C'est tout le problème de l'opposition entre le Jésus historique et le Jésus des Evangiles, auquel Benoît XVI a voulu répondre avec sa trilogie.

Notes

(1) Un shibboleth est une phrase ou un mot qui ne peut être utilisé – ou prononcé – correctement que par les membres d'un groupe. Par extension, ce mot désigne parfois un jargon spécialisé. Dans tous les cas il révèle l'appartenance d'une personne à un groupe. Autrement dit, un shibboleth représente un signe de reconnaissance verbal

(2) Cette date ne doit certainement rien au hasard, car la sortie d'un livre d'un auteur connu est en général l'occasion pour ce dernier d'écumer les plateaux des télévisions. Il suffit pour s'en convaincre de regarder cette interview de Françoise Chandernagor sur le "Soir 3" du Vendredi Saint!
Le présentateur Francis Letellier ouvre le sujet en ces termes:
Pâques, la fête la plus importante pour les deux millirds et demi de chrétiens dans le monde (de quels chrétiens parle-t-on?), la religion chrétienne a évolué au fil de l'interprétation des textes...

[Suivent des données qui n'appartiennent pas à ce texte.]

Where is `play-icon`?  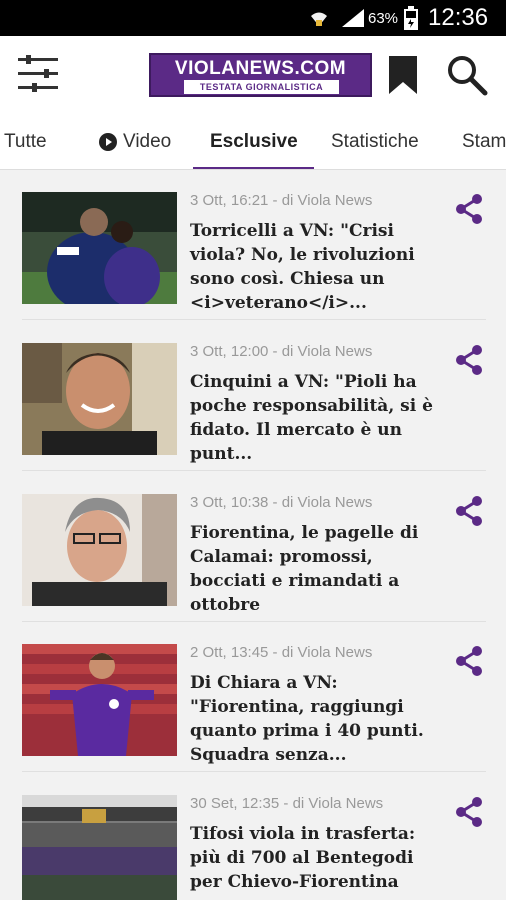
play-icon is located at coordinates (108, 142).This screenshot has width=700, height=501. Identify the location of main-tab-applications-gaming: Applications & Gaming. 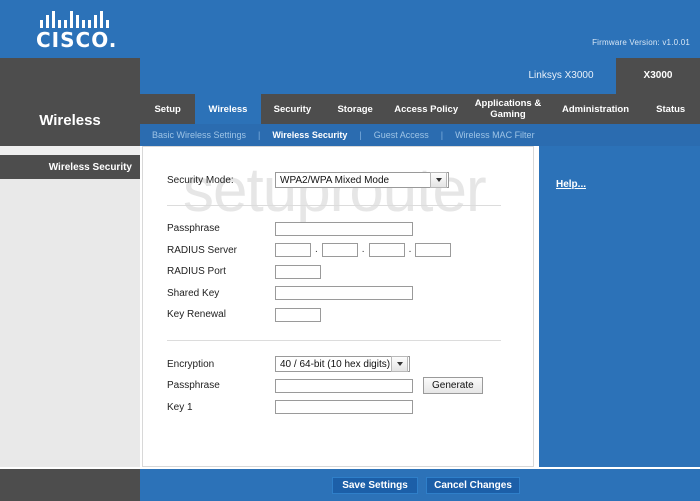
(508, 109).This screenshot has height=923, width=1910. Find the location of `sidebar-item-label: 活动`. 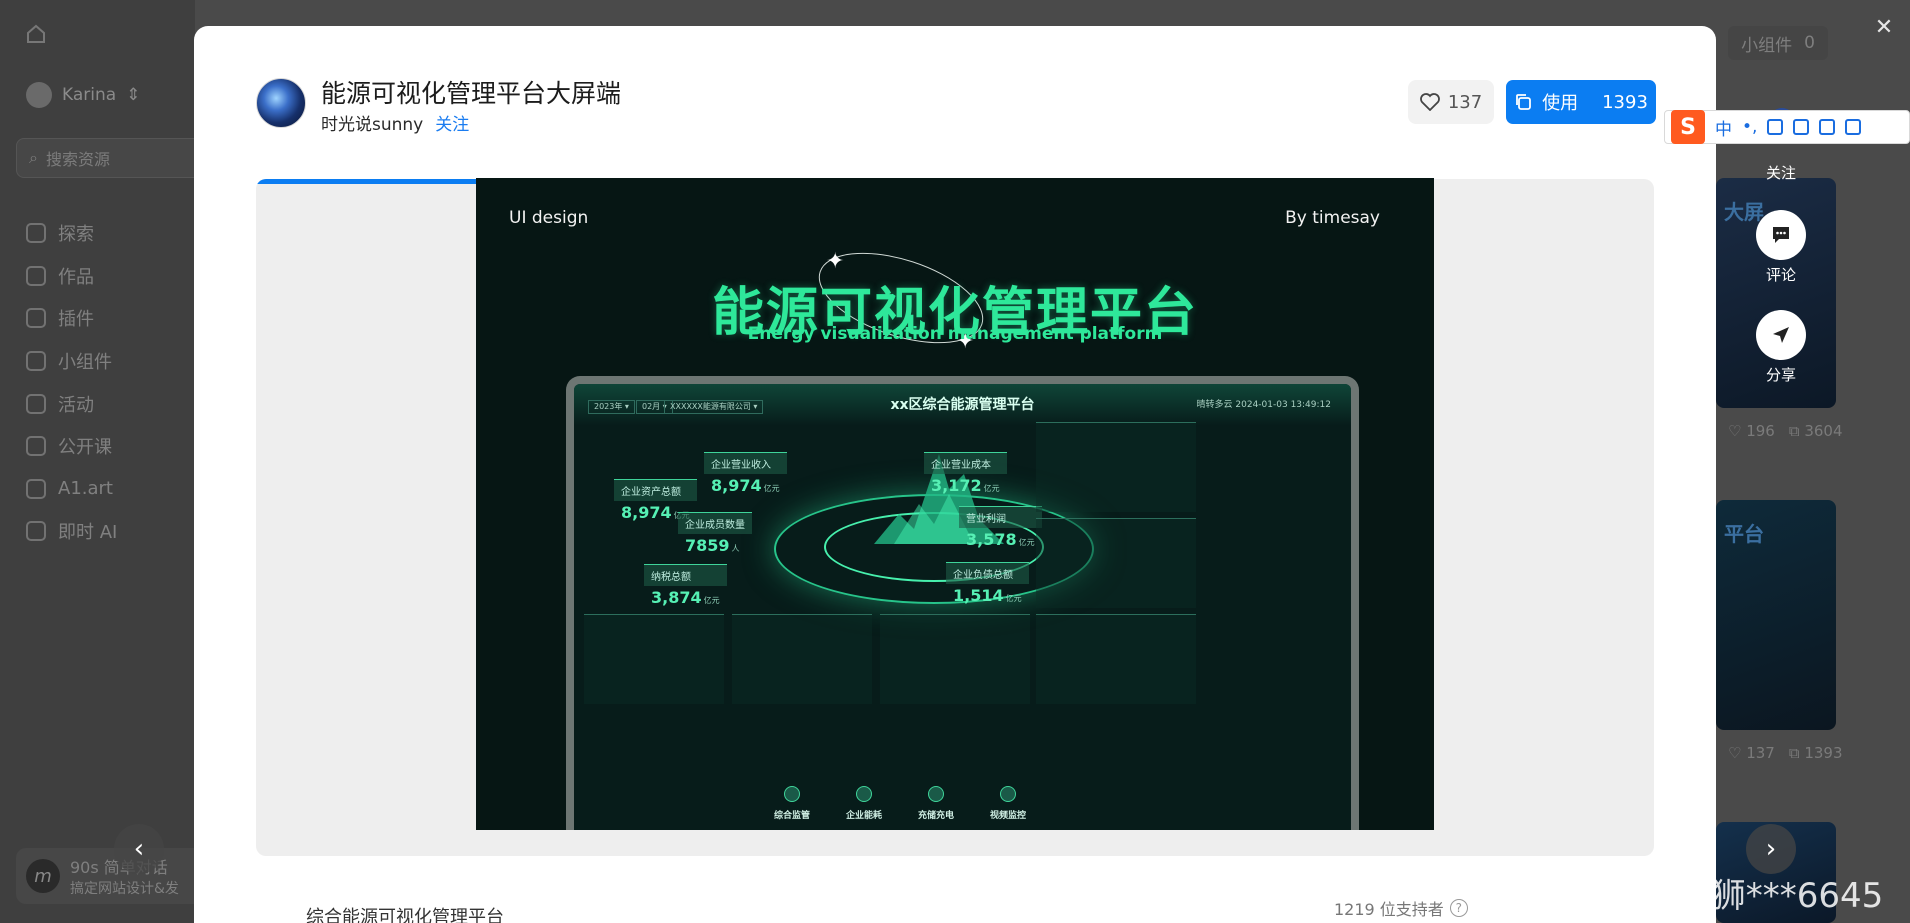

sidebar-item-label: 活动 is located at coordinates (76, 405).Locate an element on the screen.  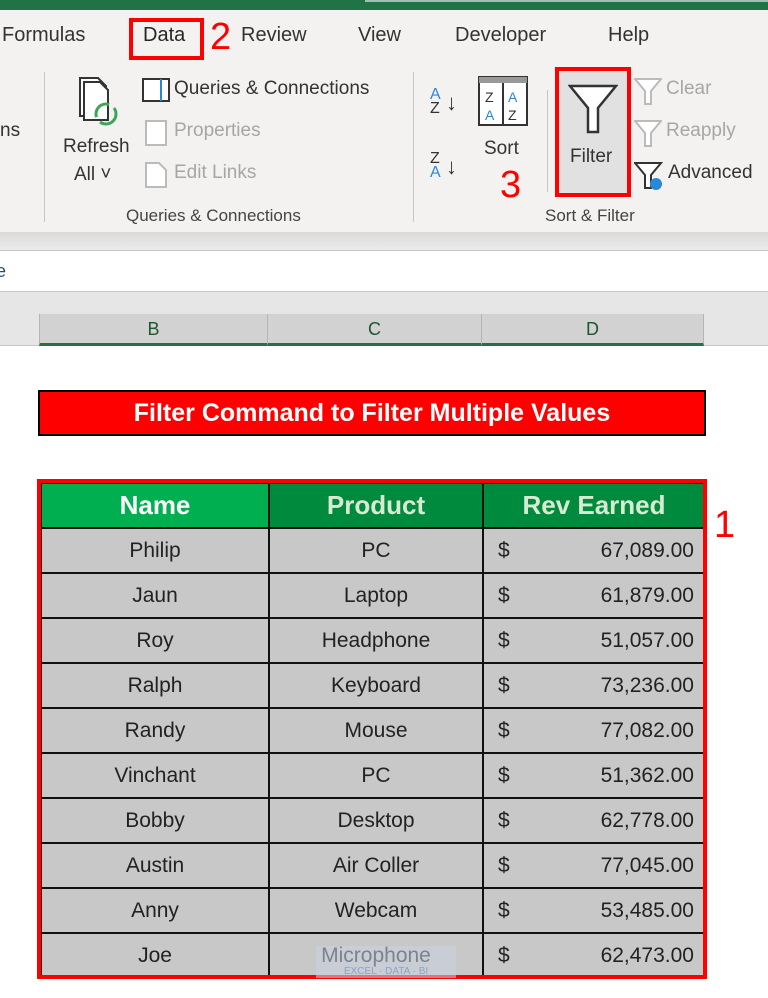
queries-connections-icon is located at coordinates (156, 90).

On notera que Françoise Chandernagor s'exprime bel et bien avec une autorité de théologien, et avec une apparence de grande compétence, et de grande franchise.

Quel argument aura à lui opposer le téléspectateur lambda, qui n'achètera probablement pas le roman (l'argument commercial n'est donc pas crucial), et qui l'entendra dérouler sans contradiction des arguments savants sur une histoire dont il ignore déjà tout, sinon le nom du principal protagoniste, Jésus, et de sa mère, Marie?